Él sonrió al darse cuenta de que Ellery había supuesto que Amelie también quería hielo. Tomó los vasos y deslizó un dedo por la suave mano de la joven. El contacto provocó un respingo en la mujer que dio un paso atrás como si se hubiera escaldado.

Ellery se recriminó por haber reaccionado así a un ligero contacto, un ligero aunque intencionado contacto, pues estaba claro que lo había hecho con el propósito de hacerle saltar, para disfrutar del efecto en un claro reflejo del poder del hombre sobre la mujer.

–Buenas noches, lady Maddock –sus ojos adquirieron el tono de los zafiros.

Ellery no estaba acostumbrada a utilizar su título, carente de todo valor, y en boca de Leonardo sonaba ligeramente a burla. Su padre había sido barón, pero el título había desaparecido con él. Su tratamiento era una mera cortesía.

Aun así, no tenía ningún deseo de continuar con la conversación de modo que asintió secamente y despidió a Leonardo.

Pero de repente, y a pesar de sus mejores intenciones de perderlo de vista sin decir una palabra más, Ellery se oyó a sí misma llamándolo.

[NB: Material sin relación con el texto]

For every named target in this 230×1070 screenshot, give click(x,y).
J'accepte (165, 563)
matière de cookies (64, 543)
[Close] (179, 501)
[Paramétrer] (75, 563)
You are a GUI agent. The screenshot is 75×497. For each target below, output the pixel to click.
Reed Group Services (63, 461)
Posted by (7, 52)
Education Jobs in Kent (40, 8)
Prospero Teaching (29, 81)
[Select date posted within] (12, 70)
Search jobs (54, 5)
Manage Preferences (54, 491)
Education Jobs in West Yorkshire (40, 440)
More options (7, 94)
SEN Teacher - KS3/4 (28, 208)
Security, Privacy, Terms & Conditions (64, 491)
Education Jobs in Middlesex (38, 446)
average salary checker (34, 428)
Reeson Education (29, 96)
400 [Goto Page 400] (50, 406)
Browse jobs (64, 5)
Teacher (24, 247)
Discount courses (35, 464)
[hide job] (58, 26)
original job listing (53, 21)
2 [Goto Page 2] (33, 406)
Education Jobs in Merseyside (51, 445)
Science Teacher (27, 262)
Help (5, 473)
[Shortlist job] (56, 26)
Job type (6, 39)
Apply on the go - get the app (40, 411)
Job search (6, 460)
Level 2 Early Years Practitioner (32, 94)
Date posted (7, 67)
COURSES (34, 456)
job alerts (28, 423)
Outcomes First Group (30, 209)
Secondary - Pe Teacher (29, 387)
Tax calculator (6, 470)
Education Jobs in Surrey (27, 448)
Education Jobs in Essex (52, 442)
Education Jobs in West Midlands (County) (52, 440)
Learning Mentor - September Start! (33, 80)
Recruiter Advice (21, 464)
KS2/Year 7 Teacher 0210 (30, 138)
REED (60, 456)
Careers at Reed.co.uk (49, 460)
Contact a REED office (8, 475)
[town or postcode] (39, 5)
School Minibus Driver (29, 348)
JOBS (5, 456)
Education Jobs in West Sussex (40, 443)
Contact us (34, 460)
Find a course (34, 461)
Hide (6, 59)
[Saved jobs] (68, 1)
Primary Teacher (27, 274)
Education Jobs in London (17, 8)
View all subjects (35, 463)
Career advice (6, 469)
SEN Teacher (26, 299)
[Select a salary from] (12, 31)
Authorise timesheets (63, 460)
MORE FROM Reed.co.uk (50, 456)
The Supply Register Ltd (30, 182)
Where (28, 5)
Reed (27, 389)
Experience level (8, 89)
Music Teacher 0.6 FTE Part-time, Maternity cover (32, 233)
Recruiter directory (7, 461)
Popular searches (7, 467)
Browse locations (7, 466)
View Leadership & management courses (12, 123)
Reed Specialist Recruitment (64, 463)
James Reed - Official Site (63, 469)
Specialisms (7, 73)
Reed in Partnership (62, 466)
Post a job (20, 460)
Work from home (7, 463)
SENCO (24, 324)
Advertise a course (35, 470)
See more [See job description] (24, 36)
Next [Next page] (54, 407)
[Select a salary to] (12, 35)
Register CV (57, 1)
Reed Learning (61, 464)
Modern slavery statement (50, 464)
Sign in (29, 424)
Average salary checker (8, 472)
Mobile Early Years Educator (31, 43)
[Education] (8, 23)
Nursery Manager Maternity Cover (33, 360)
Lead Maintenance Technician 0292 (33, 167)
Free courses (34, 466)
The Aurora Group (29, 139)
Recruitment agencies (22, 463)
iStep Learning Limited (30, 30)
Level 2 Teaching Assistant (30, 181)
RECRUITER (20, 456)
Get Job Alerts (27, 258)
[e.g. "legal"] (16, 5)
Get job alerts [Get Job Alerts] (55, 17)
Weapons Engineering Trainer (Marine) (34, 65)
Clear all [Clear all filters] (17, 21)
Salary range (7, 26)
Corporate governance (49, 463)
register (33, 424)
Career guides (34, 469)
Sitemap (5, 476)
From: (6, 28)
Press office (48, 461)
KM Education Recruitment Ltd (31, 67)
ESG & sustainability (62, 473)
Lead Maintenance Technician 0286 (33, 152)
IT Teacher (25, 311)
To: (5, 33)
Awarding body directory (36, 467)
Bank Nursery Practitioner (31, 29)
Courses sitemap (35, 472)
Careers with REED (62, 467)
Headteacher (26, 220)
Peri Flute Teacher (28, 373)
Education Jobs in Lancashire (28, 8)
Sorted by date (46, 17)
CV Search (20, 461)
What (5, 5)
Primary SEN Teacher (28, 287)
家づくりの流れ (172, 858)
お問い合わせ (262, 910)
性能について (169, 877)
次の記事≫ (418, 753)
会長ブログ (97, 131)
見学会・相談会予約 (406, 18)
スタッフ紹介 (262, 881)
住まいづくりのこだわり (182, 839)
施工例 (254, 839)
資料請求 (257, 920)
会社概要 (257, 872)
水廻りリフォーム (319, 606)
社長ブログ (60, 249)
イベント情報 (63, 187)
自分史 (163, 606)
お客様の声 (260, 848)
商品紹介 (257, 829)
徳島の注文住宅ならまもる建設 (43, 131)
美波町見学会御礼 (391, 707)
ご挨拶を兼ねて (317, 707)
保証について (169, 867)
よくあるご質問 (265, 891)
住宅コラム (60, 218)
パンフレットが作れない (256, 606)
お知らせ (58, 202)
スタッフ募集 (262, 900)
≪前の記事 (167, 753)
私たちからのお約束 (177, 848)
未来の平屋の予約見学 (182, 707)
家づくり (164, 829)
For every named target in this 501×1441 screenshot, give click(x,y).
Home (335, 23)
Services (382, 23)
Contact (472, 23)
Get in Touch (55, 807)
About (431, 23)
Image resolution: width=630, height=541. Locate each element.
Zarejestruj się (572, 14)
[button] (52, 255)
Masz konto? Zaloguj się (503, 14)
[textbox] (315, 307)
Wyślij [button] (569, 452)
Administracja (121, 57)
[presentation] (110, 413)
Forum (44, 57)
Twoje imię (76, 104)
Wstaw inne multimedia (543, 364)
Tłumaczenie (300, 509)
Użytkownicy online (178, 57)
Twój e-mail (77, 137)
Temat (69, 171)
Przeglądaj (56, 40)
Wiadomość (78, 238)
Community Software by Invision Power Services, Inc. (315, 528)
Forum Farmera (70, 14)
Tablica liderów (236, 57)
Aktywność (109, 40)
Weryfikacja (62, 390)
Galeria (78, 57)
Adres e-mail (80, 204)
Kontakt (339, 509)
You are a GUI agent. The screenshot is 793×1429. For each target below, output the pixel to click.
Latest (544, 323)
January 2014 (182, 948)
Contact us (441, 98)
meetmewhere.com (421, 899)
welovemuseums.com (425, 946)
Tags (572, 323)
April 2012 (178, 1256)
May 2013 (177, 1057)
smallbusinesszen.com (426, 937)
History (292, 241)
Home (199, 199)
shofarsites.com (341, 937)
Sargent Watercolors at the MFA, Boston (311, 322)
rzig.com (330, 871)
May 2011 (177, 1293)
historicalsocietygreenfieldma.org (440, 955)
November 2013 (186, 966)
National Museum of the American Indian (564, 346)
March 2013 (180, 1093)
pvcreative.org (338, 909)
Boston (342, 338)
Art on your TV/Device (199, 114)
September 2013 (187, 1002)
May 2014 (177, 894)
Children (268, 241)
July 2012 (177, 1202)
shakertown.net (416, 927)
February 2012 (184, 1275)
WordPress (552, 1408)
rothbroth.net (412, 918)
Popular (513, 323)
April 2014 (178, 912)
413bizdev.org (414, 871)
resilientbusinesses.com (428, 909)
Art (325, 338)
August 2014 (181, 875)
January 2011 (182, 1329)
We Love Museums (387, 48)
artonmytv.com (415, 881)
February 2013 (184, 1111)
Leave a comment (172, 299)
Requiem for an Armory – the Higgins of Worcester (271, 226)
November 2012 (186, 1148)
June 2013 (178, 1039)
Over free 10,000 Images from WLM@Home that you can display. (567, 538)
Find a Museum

–¿A qué hora quiere el desayuno?

–Yo suelo desayunar temprano –él hizo una pausa–, aunque siendo fin de semana... ¿le parece bien a las nueve? Le dejaré dormir un poco.

–Gracias –ella lo miró fijamente. Ese hombre era capaz de hacer que cualquier cosa adquiriera un tinte sensual–, aunque no será necesario. Soy muy madrugadora.

–Entonces quizás podríamos contemplar juntos el amanecer –murmuró Leonardo mientras con una última y traviesa sonrisa se marchaba.